Angela Brownridge Recital – Wigmore Hall (3 November)

Beethoven
Sonata in F minor, Op.57 (Appassionata)
Brahms
Two Rhapsodies, Op.79 – in B minor and G minor
Chopin
Scherzo in B minor, Op.20
Leighton
Fantasia contrappuntistica in D, Op.24
Schumann
Etudes symphoniques, Op.13

Angela Brownridge (piano)


Reviewed by: Ying Chang

Reviewed: 3 November, 2003
Venue: Wigmore Hall, London

Angela Brownridge is well established among the ranks of British pianists, with a substantial list of recordings, some of them excellent. The lyricism and sensitivity of her playing are unquestioned. Her Wigmore Hall recital should have been an unproblematic treat; instead, apparent nerves and a surprisingly small audience made it overall a disappointment.

Brownridge opened with her trademark Appassionata, and despite the immediate length and difficulty of the work, her ability to convey melodic lines across long paragraphs and to make the piano sing were apparent. If the slow movement lacked the last degree of intensity, it was well structured and a real pleasure to listen to.

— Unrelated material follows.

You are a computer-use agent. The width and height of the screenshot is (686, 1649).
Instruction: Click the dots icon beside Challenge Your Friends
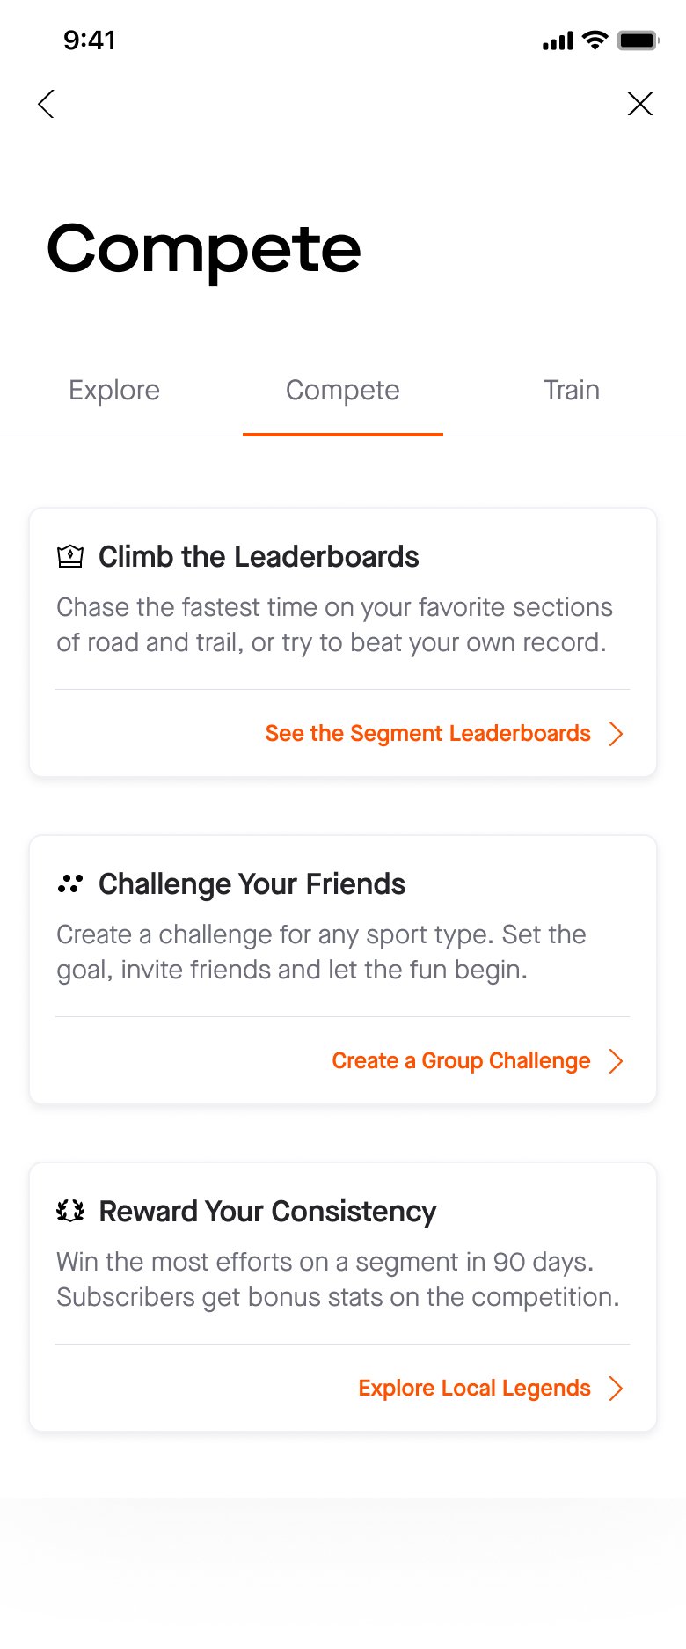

However, what appeared to be a wrong turning in the finale seemed to disconcert Brownridge, who then lapsed in concentration.

Thereafter, Brownridge never truly recovered her composure. The trio sections of the Brahms and Chopin pieces were played with great beauty and genuine Innigkeit but, in the outer sections, wrong notes and sense of unease were distracting.

Brownridge is giving a series of recitals to celebrate what would have been the 75th-birthday of the late Kenneth Leighton, like Brownridge, from Yorkshire. Her engagement with his work was clear, the clarity of the polyphony admirable.

Schumann’s Etudes symphoniques is one of his grandest and most virtuosic works, Brownridge’s rapt account of the theme an appropriate beginning. But again, in the denser textures, there was a certain muddiness in the middle register and a tightness.

It must be said that the artist’s biography, equating Brownridge to Jacqueline du Pré, Cherkassky and Cortot, was hubristic in its claims. Yes, Brownridge is extremely musical, and yes, her playing is reminiscent of an earlier, freer age. But other than Cortot’s well-known reputation for wrong notes in live performance, it did our heroine no favours to be spoken of in the same breath as these legends.